Health Care Providers - This is any health care organization, or solo medical provider, that electronically transmits personal health information that is protected by HIPAA. Any person or organization that provides a medical service and submits electronic bills for this service is considered a covered entity. The covered entity status is in effect whether the organization manages the billing process itself, or hires a third-party billing service.

In addition to electronic billing giving one status as a covered entity, electronic claims inquiries, referral authorizations, and online patient eligibility inquiries also confer covered entity status. This is true for large hospitals, as well as solo medical practitioners.

Interested in learning more? Why not take an online HIPAA Compliance course?

Health Care Clearinghouses - These organizations receive unique patient information after a medical service has been performed and compile the data in a standardized way for submission to health plans for reimbursement. Often, a clearinghouse will reprice or reformat a claim based on the known parameters of a specific health plan. Technically, clearinghouses also can be classified as business associates of the primary medical establishment, which gives them less stringent guidelines, as explained below.

Business Associates - Though not technically covered entities, Business Associates are subject to some of the same rules. Business Associates are third-party independent contractors that have permission to view and process personally identifiable health information on behalf of a medical establishment or health plan. Examples of activities performed by business associates include claim processing, billing and collection services, and data analysis.
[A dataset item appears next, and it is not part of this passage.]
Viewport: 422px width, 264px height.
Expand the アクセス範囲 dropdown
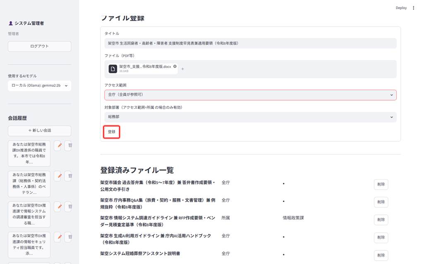click(250, 95)
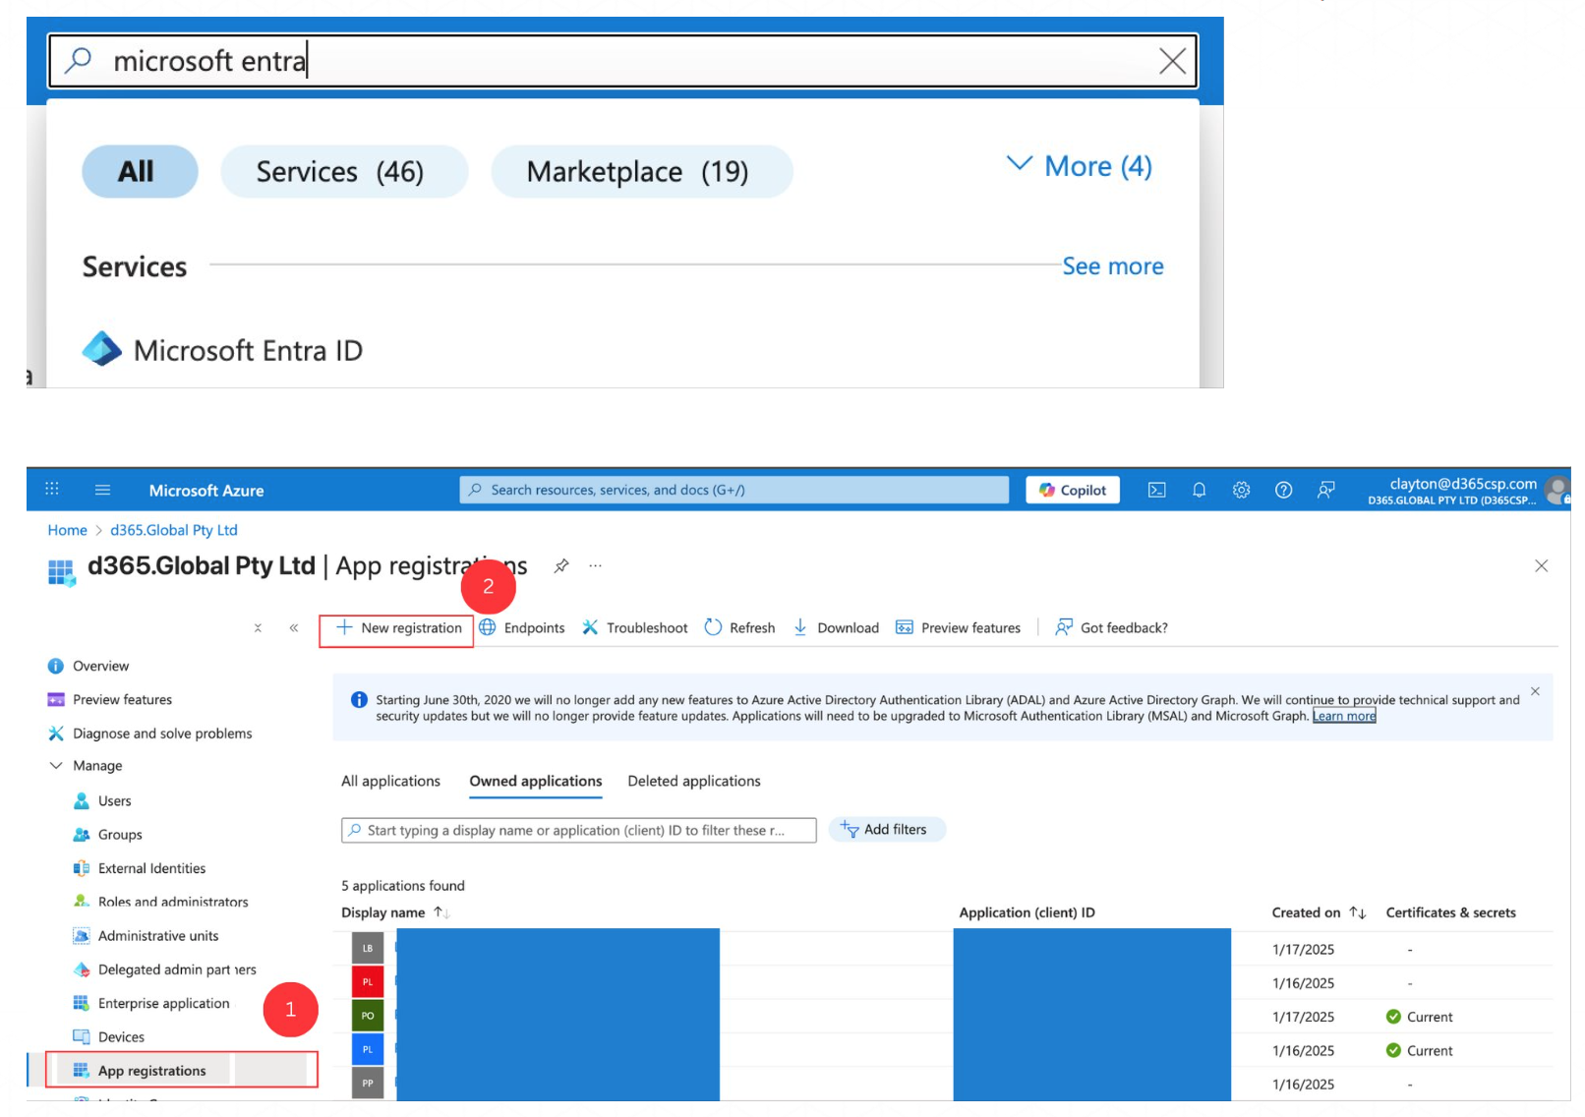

Companies that act as business associates offer non-medical services in the realm of financial, legal and administrative assistance. While they may provide some form of medical services and be a covered entity in their own right, they do not do so for the company of which they are a business associate. Also, their non-medical assistance must involve the use of protected health information in order for them to be considered a business associate.
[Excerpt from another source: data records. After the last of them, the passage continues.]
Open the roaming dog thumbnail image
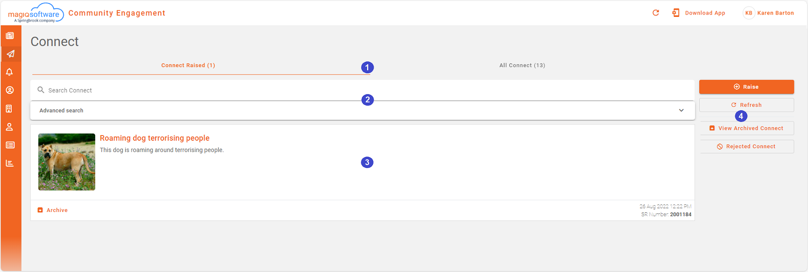 [67, 162]
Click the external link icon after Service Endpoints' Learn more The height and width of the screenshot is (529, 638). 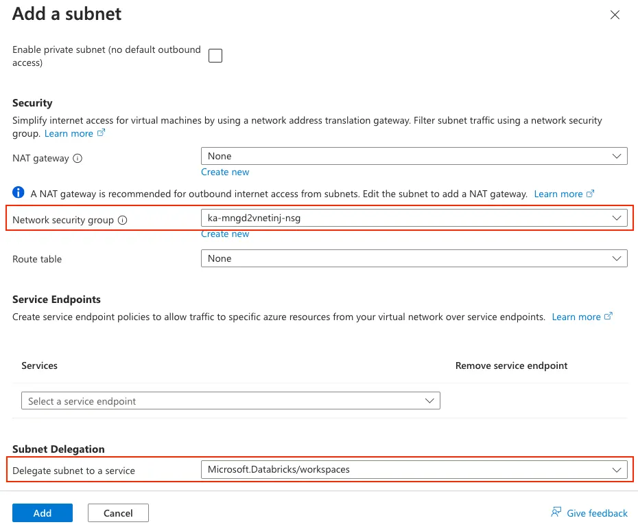(x=607, y=317)
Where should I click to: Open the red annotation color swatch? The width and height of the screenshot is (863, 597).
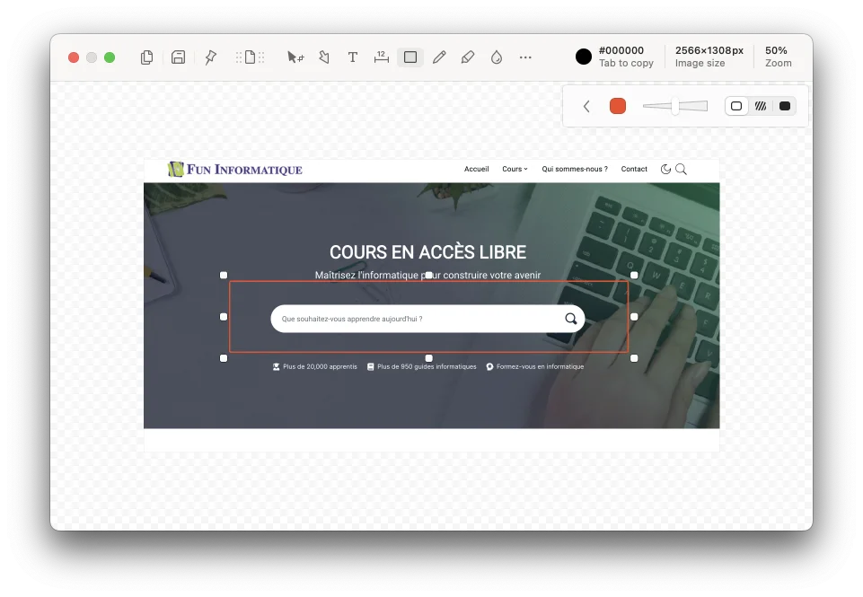618,105
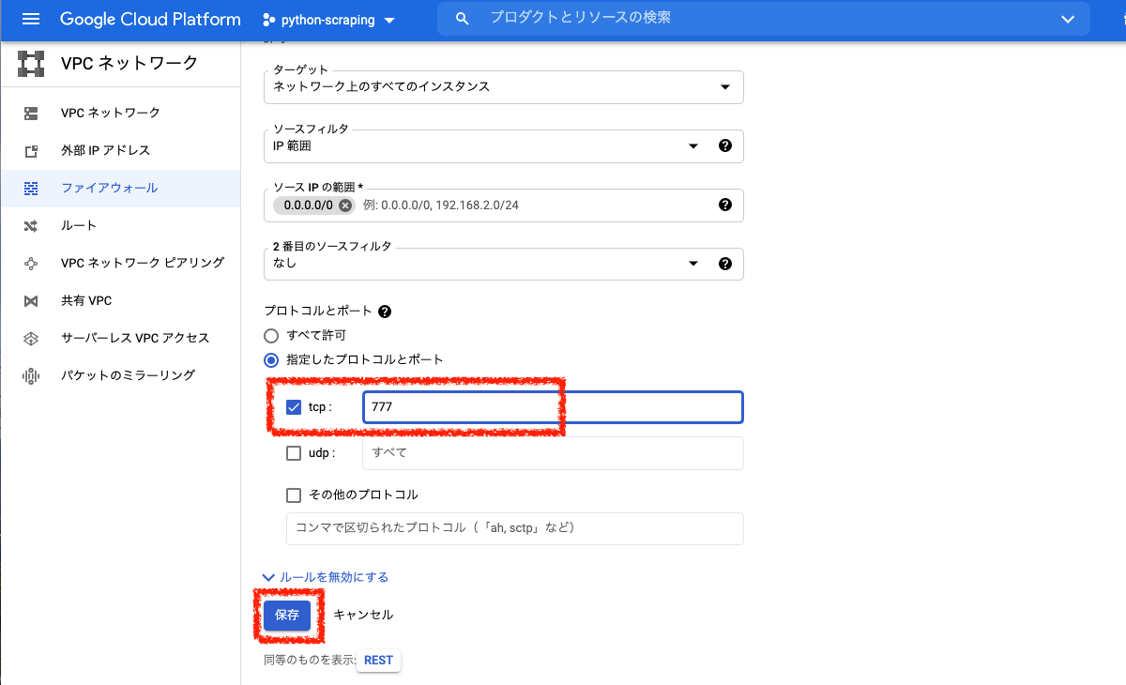This screenshot has width=1126, height=685.
Task: View the equivalent REST request
Action: pos(378,660)
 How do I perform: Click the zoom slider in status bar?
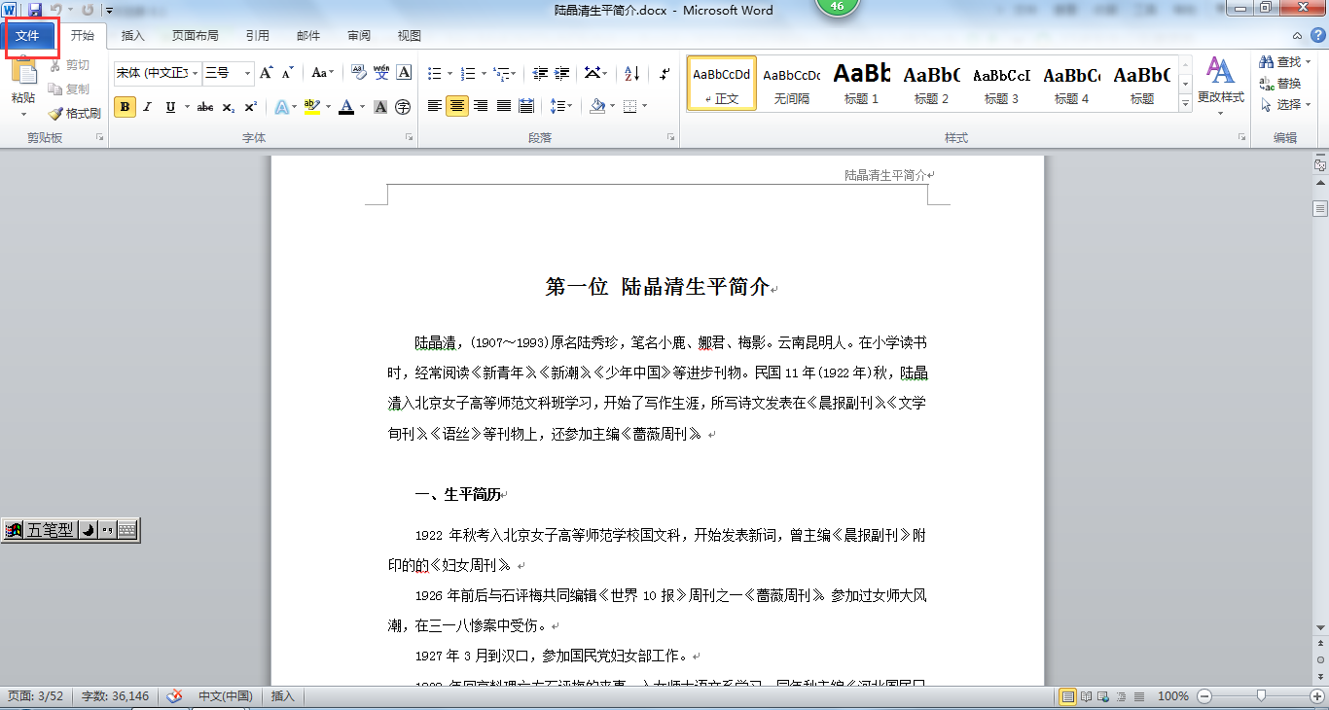click(x=1262, y=696)
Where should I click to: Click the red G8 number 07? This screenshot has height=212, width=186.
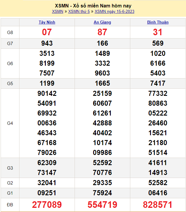[47, 32]
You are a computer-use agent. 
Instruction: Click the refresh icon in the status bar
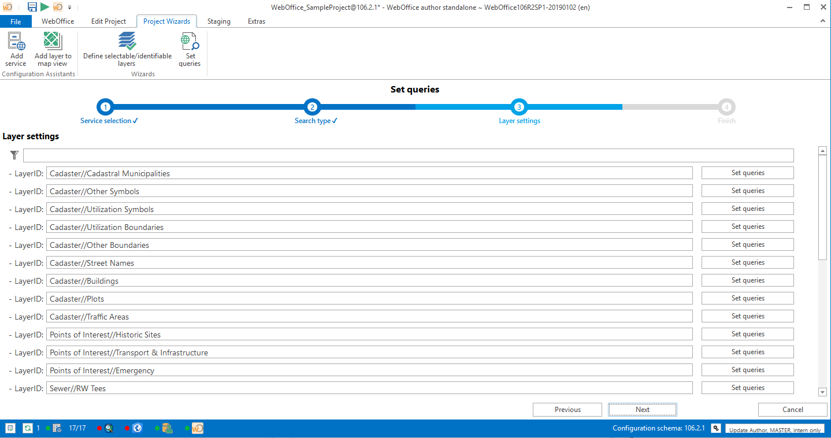point(28,428)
Covered entities that contract work out to business associates are responsible for documenting -- in a contract -- what measures the business associate will take to protect the personal health information it comes in contact with. The covered entity must clearly state in writing how the information is to be used, and under what circumstances disclosure of PHI is acceptable.

Section 2. Indications that you are NOT a Covered Entity

The privacy rule may be hard for some administrators to understand fully. You are not a covered entity, and therefore not subject to HIPAA privacy regulations, for the following types of transactions:

  • Filing paper claims to health plans, including Medicare and Medicaid. Only claims filed electronically qualify. Note however, that many insurance carriers are phasing out paper claims in favor of a strictly electronic claims submission platform.
  • Submitting claims for medical services by paper or dedicated fax machine
  • Checking claim status by phone
  • Checking patient insurance eligibility by phone
  • Enrolling or removing oneself from a group or individual health plan by phone or fax
  • Receiving payment from insurance carriers, or paper explanation of benefits documents through the mail
Section 3. Covered Transactions

"Covered Transactions" are electronic exchanges of personally identifiable patient information that is transmitted between two covered entities in accordance with HIPAA guidelines.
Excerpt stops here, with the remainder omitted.